Advent, Version 2020

Author: Anne Vial
November 25, 2020

When the lockdown began last spring, we were in the midst of Lent. Many commented then on the appropriateness of our COVID isolation to a season of contemplation and sacrifice.

On Sunday this week, we begin the season of Advent. In most years, this time of year can take on a frenetic pace as we load ourselves up with family, friends, and food for Thanksgiving and then sprint through obligations and celebrations and gatherings in preparation for Christmas itself. Even at church where the focus is (mostly) on the point of the season—the birth of Jesus—the pace picks up. So much more music, decoration, food, craft, information, so many more requests for assistance.

This year is different, of course, but as the one who compiles announcements for the newsletter and bulletin, I can tell you there are still a lot of moving parts. Choirs are recording videos, Advent kits are being prepared, even an empty sanctuary needs to be decorated (doesn’t it?). And the calls for donations of food, gift cards, fundraising purchases have not waned; in fact, needs are especially great this year.

Still there is despair over the thin version of Christmas many of us are anticipating this year. The renewed isolation brought on by spiking COVID numbers and the lengthening darkness of December’s cold nights (bluer and lonelier than ever this year) seem ready to steal our joy. Enter Advent.

Like Lent, Advent is a season of preparation. We wait through the darkness for a pinprick of light, the birth of a baby. The herald angels sing sweetly o’er the plains after the event. Before, there is bleakness, silence, captivity even. Historians can’t tell us the date and time of Jesus’ birth, nor the season. But the metaphorical appropriateness of midnight on one of the longest nights of the year has certainly captured the imaginations of story tellers and hymn writers through the generations (on this half of the globe at least). The joyful feast of Christmas on December 25 is all the more inspiring in contrast to the waiting and darkness that has gone before.
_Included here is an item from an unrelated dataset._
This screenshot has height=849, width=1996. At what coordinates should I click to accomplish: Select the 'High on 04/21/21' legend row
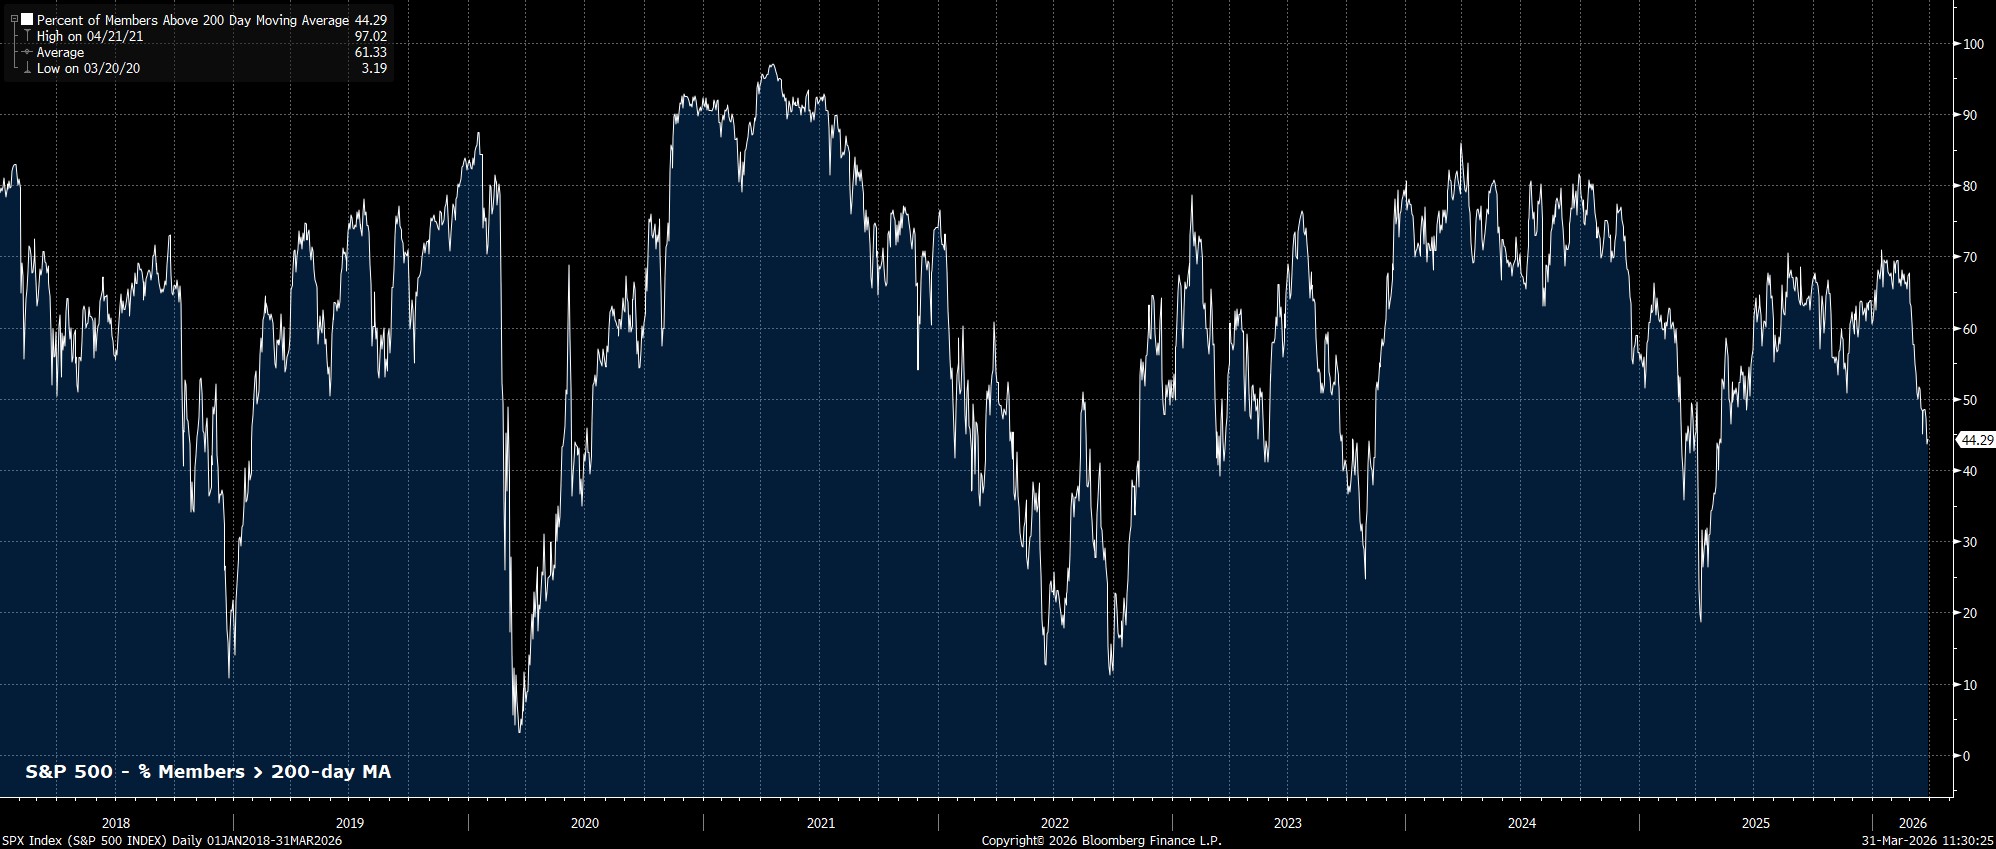pos(89,37)
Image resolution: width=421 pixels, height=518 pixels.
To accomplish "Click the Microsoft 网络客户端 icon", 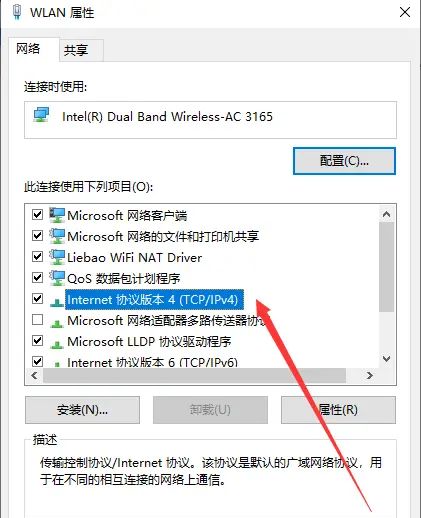I will click(57, 215).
To reside in darkness now is to feel the neediness that makes Christmas the miracle it is. Our own needs for companionship and meaning and the world’s need to be fed literally and figuratively are present right now; and they are deep. To feel them is to feel the season we are in. Jesus didn’t come as a jolly great-uncle ready to start the party early. Jesus comes to the very place where the party isn’t. He comes as a child to a world of suffering, a world that has no idea joy is possible. Through love, the darkness is transformed. We like the shepherds may be fearful—or not quite awake—when the angels come. But just as Lent brings with it the promise of resurrection, Advent brings hope for joy in the world.